Bell hasn't been the only witness.

"We've seen it in practice," forward Hakim Warrick said. "We knew it was coming. I knew he was going to be a special player down the road. I also knew he was going to be able to help us immediately. The way he's playing right now, it's unbelievable.

"I think everyone -- the team, the fans -- felt a lot of energy in the building tonight."

The ordinary reaction from teammates -- and especially coaches -- to extreme flamboyance from a rookie would be to cover their eyes or yell, "No, no, no!" if the youngster goes to extremes on occasion while going about his risky business.

Bell hasn't seen many such reactions to Jennings' play, though. 

“You know, he's gotten better when he's coming off screens at making decisions -- when to shoot, when to pass," Bell said. "I think early on in preseason he was forcing it a little too much whereas now he's letting the game come to him a little bit more.

"With Coach, he lets you play. As long as you play hard defensively, he's going to let you play offensively. He lets you do what you do. He's not going to do anything to hold you back. Tonight Brandon definitely had it going."

Skiles doesn't plan to be pulling the reins on his protege point guard.

"He had it going," Skiles said. "He was in a zone. I've been in a zone like that myself. When a guy gets in a zone like that and he has a natural enthusiasm for the game, I'm certainly not going to stand in his way.

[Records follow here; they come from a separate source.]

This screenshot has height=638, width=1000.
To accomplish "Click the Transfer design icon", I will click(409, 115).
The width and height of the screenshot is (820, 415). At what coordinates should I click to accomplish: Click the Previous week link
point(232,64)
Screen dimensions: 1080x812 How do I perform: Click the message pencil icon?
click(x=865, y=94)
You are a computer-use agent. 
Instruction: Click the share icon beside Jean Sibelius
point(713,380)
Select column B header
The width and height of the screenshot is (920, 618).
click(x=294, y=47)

"Brandon had a very, very good game. He and I looked at all of his shots from his first game (Oct. 30 in Philadelphia) and all of his turnovers. We went through them. After we did that, I told him I thought he had one of the most impressive first games I've seen a rookie point guard play. Then I told him he has to try to follow it up. And he did that.”

Jennings said afterward that his game plan was not to launch more shots than anyone else on his team; far from it.

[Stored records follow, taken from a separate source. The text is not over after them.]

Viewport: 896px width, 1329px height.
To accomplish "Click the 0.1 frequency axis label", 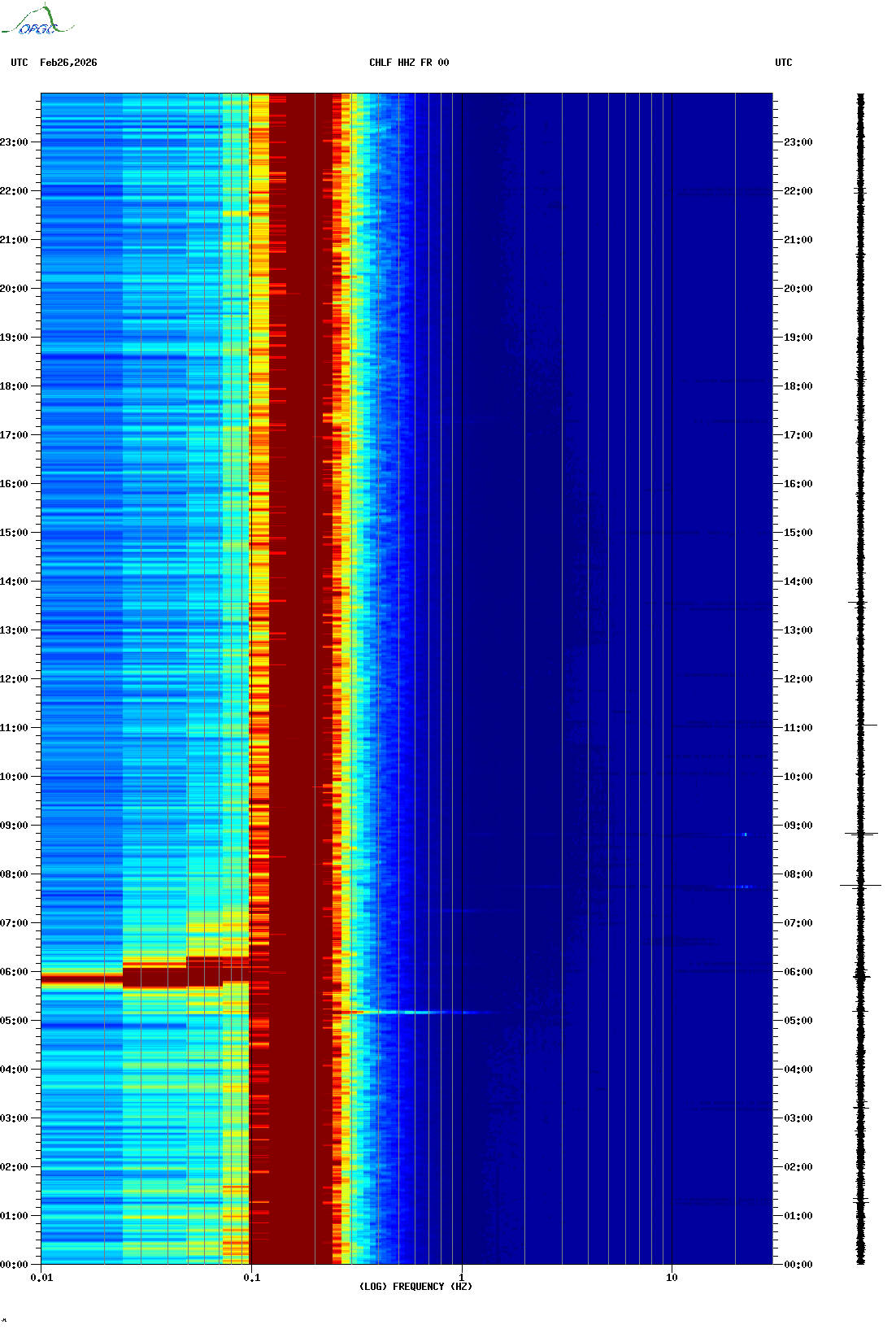I will pos(252,1278).
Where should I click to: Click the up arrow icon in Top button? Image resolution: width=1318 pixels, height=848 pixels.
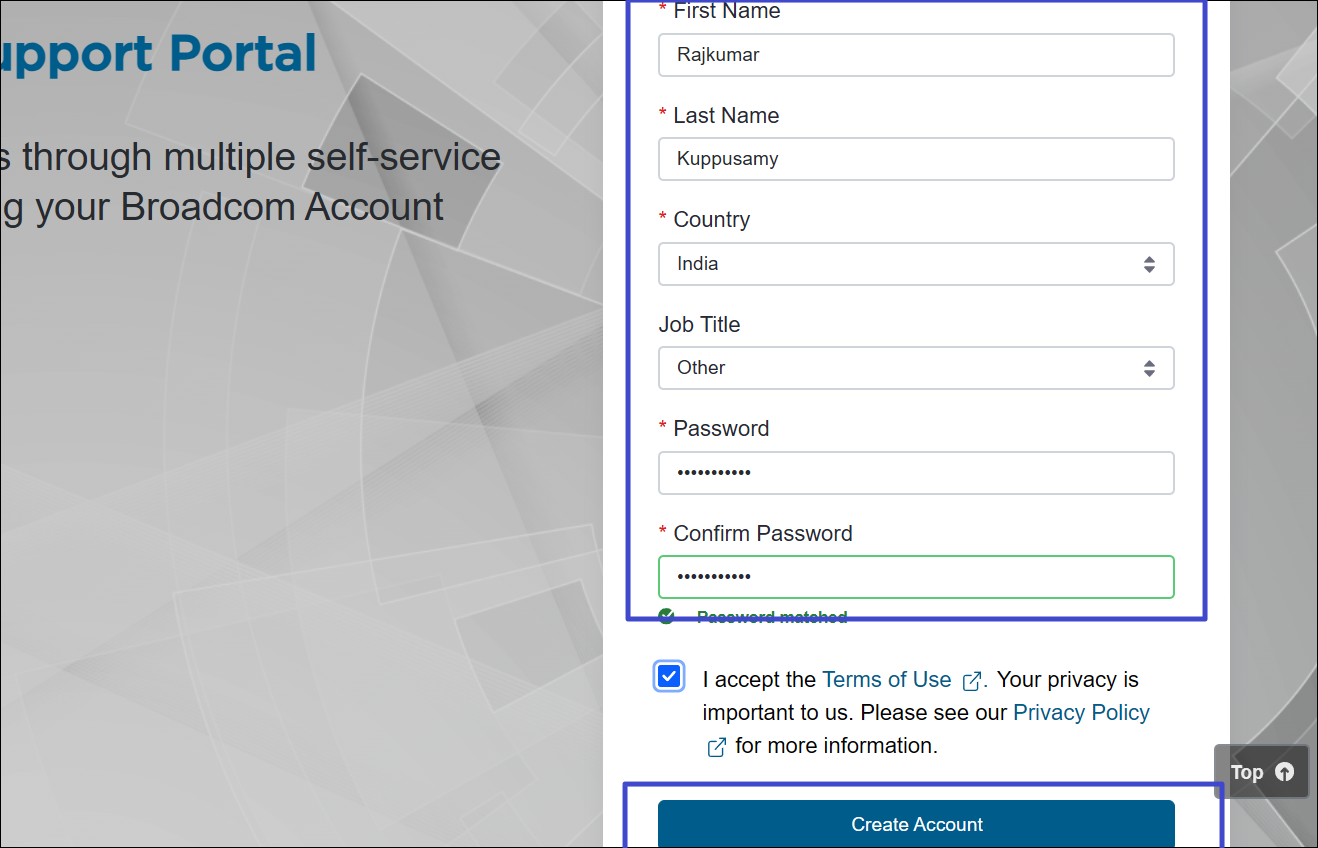tap(1285, 772)
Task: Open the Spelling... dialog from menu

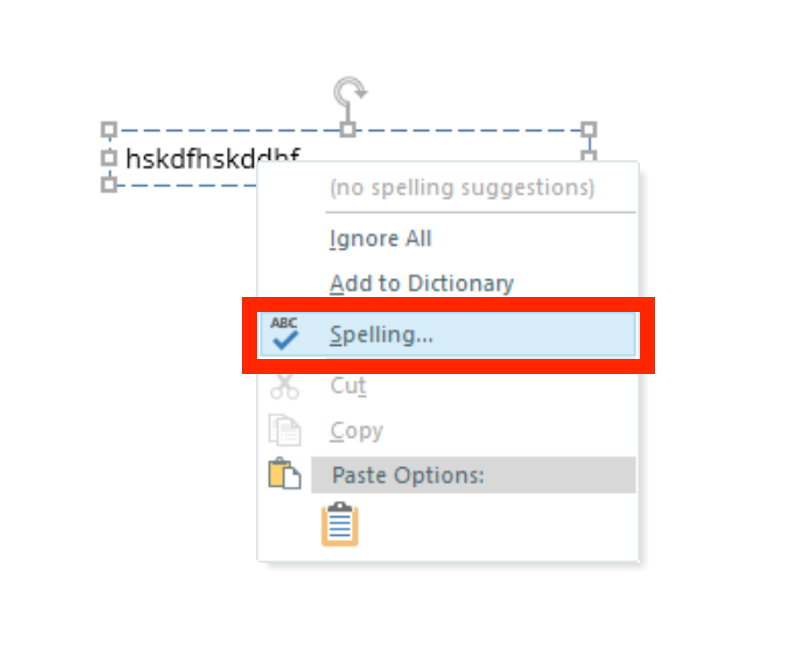Action: click(381, 335)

"My main thing was to come in here and try to get like 15 assists a game and just run the team," he said. "Tonight I had to take over the scoring load a little bit, which I did."

"But my main thing is to get Bogut and Redd going a little bit and get mine as the game goes on."

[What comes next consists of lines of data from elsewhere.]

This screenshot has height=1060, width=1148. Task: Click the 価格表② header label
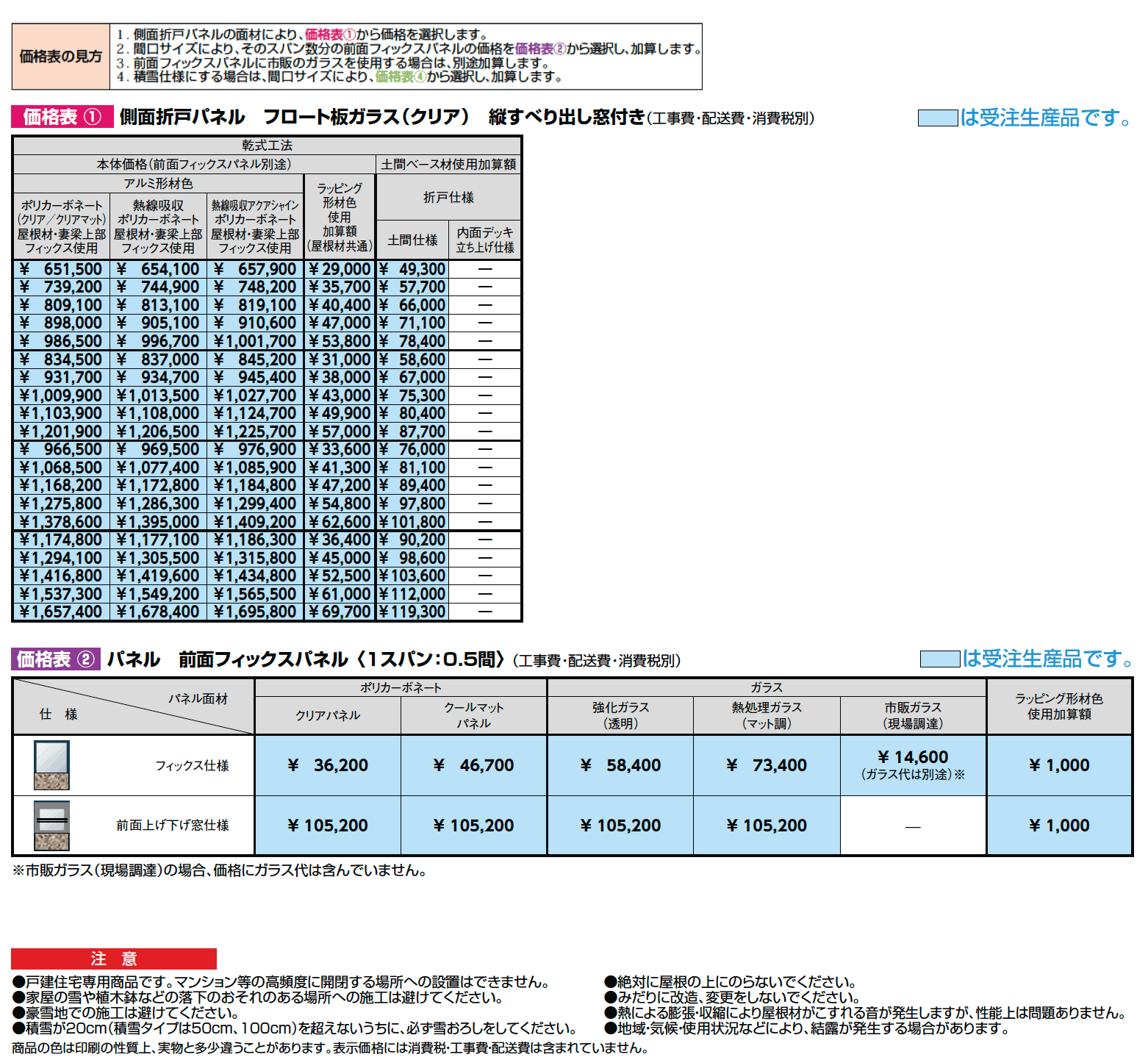point(57,659)
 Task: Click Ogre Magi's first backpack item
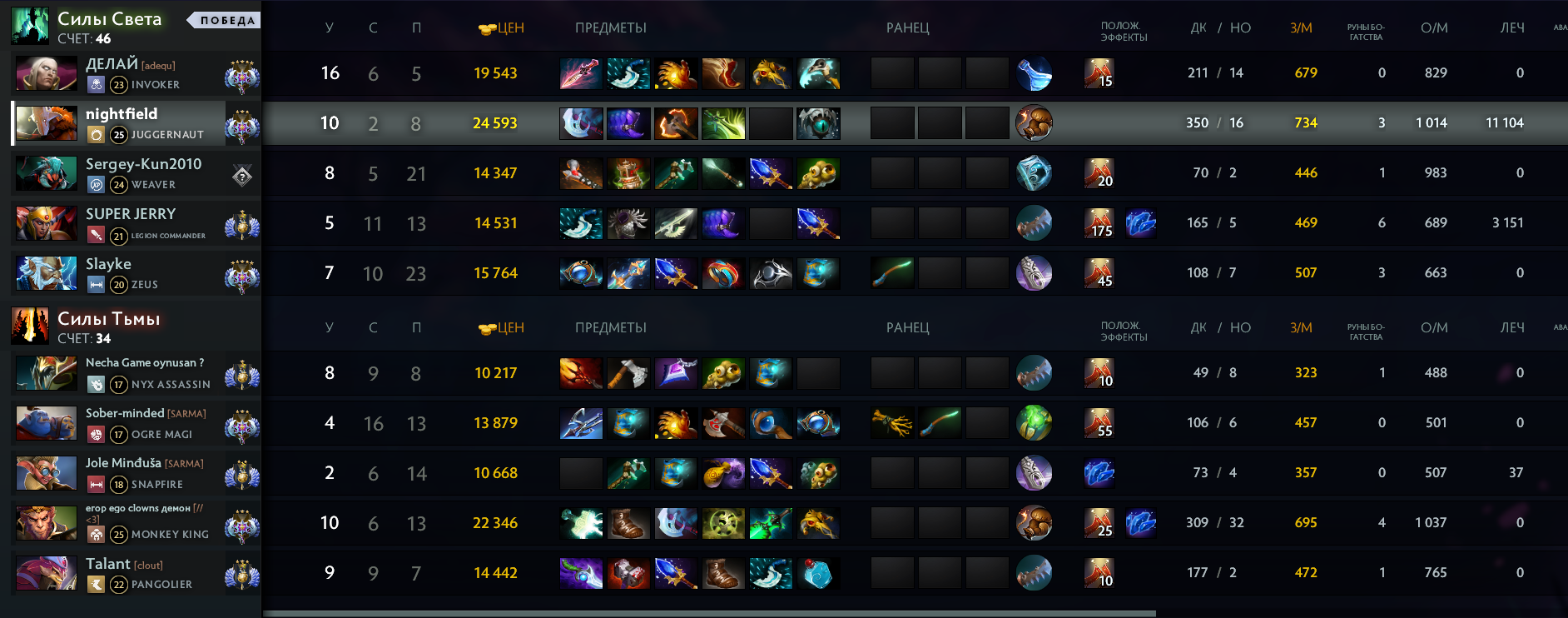pos(892,423)
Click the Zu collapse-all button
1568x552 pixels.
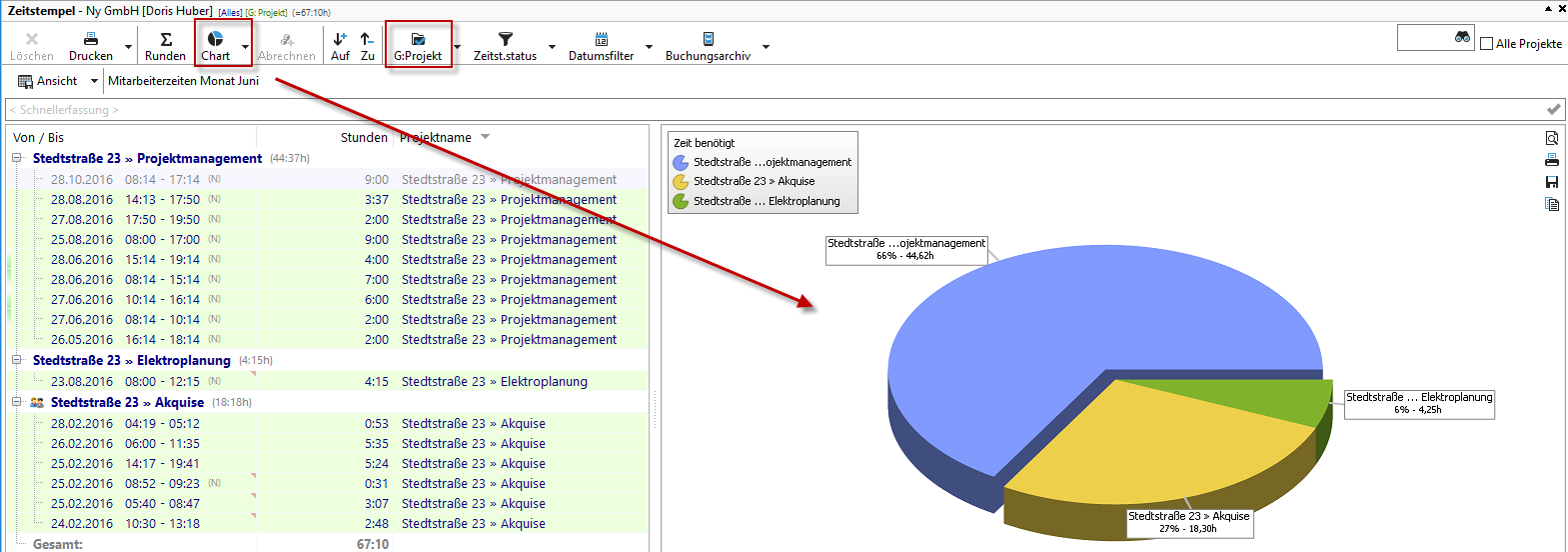(368, 45)
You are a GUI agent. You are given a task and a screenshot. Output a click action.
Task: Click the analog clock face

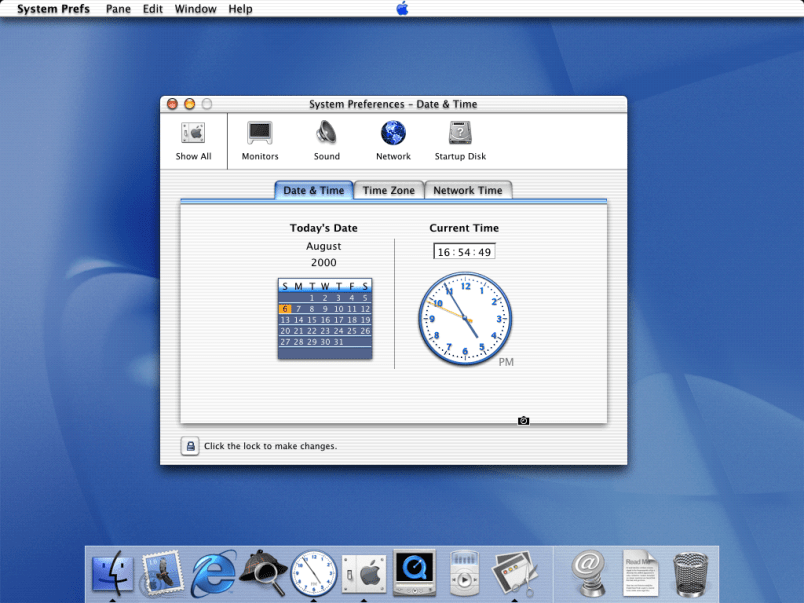point(464,318)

As this particular game went on, Jennings found a groove. He made the wise decision to stay in it.

"I think after the first three I hit in the second half, the rim just looked like an ocean," he said. "I kept getting into the lane and I was getting open shots. It wasn't like they were bad shots. They were open shots, and I had to take them."

Jennings, who averaged 35.5 points per game as a high school senior at renowned Oak Hill Academy,  once sank 13 three-pointers in a single game for the Warriors.

Because he wasn't allowed to play point guard during much of his professional stint in Europe last year, though, he never found a comfort zone and his statistics were meager. Skeptics jumped to the wrong conclusion, questioning his shooting and scoring capabilities.

He has worked hard since his arrival in Milwaukee to regain his confidence in his shot and improve his mechanics, working late into the night on a regular basis with assistant coach Kelvin Sampson.

"When I have my feet set and have my hand stretched all the way straight out, my shot has a good chance of going in," Jennings said. "Whenever I jab at it, then everybody sees that and says, 'He can't shoot.'

"Coach Skiles has been helping me out a whole lot, too. We came in early today and watched film of all my shots from last night -- all the ones that were bad and good. Tonight I tried to take good shots and do the things he told me to do when I'm shooting, and it helped me."

Jennings finished his first home game as a Buck with a great statistical line, but the line he spoke most about afterward was the bottom one.

"This game was a big confidence boost," he said. "At the same time, it's still early. It was one game. My main thing is to stay healthy, be strong and keep contributing to the team. If we're not winning, then everyone will be like, 'Here we go again.'

"So the main thing is we got the win."